Matériaux de construction et économie circulaire
La transition énergétique ainsi que le virage écologique que nous devons prendre questionnent en profondeur le monde de la construction.
Au cours de cet entre-deux évolutif, les entreprises se trouvent au centre de progrès technologiques et d’innovations, autant dans les processus que dans les matériaux, et il n’est pas toujours évident pour elles d’opérer des choix ni de s’inscrire dans ce mouvement.
De leur côté, les maîtres d’ouvrage sont influencés dans leurs décisions par l’opinion publique, les médias et les prises de positions politiques. Dans le domaine public, les autorités ont l’obligation de répondre à des critères de durabilité, mais aussi d’efficacité et de rentabilité. Cela mène parfois à une forme de radicalité dont l’aboutissement est, pour le coup, la discrimination du béton.
Cela n’a pas de sens ; les matériaux ont chacun des qualités qui font que les architectes et les ingénieurs privilégient l’un ou l’autre selon leurs projets. Dans la majorité des cas, ils conjuguent par exemple la force de l’un et la souplesse de l’autre pour optimiser la construction, ou encore, l’esthétique de l’un et la résistance intrinsèque aux éléments extérieurs de l’autre.

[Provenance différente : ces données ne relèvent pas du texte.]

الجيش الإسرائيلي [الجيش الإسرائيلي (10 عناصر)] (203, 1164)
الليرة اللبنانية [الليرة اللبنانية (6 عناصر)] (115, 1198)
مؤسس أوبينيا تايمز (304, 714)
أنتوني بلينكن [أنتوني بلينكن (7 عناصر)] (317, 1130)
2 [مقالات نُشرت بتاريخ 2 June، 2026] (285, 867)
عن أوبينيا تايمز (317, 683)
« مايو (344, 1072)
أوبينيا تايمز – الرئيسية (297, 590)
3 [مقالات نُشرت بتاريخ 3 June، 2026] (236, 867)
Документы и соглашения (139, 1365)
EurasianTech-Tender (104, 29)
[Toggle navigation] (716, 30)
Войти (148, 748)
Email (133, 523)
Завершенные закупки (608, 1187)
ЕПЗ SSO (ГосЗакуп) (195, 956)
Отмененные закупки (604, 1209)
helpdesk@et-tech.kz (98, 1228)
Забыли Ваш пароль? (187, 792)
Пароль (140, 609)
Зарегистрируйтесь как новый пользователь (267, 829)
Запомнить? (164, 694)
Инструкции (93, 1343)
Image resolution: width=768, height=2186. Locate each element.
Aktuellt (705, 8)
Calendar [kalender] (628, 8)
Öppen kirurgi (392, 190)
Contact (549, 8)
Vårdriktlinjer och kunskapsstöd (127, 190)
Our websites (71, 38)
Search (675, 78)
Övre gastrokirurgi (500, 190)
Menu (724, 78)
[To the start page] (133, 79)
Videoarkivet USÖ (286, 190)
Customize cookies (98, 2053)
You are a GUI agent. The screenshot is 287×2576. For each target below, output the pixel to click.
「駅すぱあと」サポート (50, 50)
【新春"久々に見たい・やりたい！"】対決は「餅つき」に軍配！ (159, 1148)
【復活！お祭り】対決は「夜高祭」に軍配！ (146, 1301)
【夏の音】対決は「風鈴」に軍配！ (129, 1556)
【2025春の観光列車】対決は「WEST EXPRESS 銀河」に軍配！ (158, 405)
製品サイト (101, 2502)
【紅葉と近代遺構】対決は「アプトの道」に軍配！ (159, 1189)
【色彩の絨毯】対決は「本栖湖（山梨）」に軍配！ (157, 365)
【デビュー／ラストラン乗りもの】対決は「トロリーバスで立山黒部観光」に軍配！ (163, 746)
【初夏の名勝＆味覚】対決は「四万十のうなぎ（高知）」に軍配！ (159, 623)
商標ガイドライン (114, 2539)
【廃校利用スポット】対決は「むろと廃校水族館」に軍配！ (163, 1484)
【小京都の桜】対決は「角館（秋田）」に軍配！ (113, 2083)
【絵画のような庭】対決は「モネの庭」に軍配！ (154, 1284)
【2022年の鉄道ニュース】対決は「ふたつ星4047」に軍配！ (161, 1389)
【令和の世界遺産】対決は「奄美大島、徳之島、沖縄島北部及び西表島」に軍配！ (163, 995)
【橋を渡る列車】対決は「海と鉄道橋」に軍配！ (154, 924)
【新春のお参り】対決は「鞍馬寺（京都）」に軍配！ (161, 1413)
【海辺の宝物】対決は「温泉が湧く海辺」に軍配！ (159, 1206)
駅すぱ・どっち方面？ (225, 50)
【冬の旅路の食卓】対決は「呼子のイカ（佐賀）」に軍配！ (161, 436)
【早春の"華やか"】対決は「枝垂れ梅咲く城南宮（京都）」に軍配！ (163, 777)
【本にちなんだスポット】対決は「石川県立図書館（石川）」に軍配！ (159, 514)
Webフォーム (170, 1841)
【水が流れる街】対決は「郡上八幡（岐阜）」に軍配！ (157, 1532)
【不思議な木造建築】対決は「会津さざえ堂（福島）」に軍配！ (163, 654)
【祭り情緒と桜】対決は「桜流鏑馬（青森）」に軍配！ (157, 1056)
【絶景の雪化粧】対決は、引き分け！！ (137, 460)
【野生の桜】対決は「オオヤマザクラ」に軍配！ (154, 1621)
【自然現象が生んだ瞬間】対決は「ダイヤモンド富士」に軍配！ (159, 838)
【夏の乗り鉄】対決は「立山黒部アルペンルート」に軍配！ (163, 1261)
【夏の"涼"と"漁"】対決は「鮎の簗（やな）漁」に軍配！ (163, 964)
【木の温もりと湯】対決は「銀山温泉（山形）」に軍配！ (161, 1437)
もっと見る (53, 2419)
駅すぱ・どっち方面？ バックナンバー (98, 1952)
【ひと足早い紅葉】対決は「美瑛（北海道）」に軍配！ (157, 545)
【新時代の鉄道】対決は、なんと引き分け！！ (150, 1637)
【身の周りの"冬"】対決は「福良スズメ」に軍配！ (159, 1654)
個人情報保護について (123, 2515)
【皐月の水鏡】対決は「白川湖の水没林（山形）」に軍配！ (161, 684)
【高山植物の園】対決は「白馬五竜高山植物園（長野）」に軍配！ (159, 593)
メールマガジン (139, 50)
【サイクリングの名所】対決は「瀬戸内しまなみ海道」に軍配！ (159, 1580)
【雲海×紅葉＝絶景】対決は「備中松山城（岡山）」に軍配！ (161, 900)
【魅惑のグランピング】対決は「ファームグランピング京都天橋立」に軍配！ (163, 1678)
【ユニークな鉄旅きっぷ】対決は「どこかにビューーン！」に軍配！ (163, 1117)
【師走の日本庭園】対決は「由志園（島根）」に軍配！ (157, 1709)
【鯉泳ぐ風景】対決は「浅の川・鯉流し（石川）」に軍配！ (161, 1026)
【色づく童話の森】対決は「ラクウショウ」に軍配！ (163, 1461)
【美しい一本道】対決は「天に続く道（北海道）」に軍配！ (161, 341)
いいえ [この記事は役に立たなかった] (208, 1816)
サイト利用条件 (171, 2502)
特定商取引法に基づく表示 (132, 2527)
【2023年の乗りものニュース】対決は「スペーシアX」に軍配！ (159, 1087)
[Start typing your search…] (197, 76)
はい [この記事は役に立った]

Les cas de figure sont innombrables et c’est justement ainsi que l’on produit des bâtiments et des infrastructures fiables.
Cela peut aussi s’avérer dangereux : l’engouement renouvelé pour le bois provoque déjà en France des coupes rases qui dévastent des hectares de forêt, et les oppositions à l’extraction des minéraux constitutifs du béton mettent en péril l’industrie du béton, matériau duquel il est impossible de se passer, ne serait-ce que dans les ouvrages d’infrastructures, routes, ponts, tunnels, etc.
Dans ce contexte, le principe de l’économie circulaire est devenu un fil rouge. C’est un changement de société qu’on nous propose et cette ouverture vers un futur plus respectueux de notre environnement naturel est l’opportunité pour nos métiers de mettre en avant la qualité de leurs savoir-faire et leur technicité, mais aussi de s’inscrire dans une mouvance porteuse de créativité.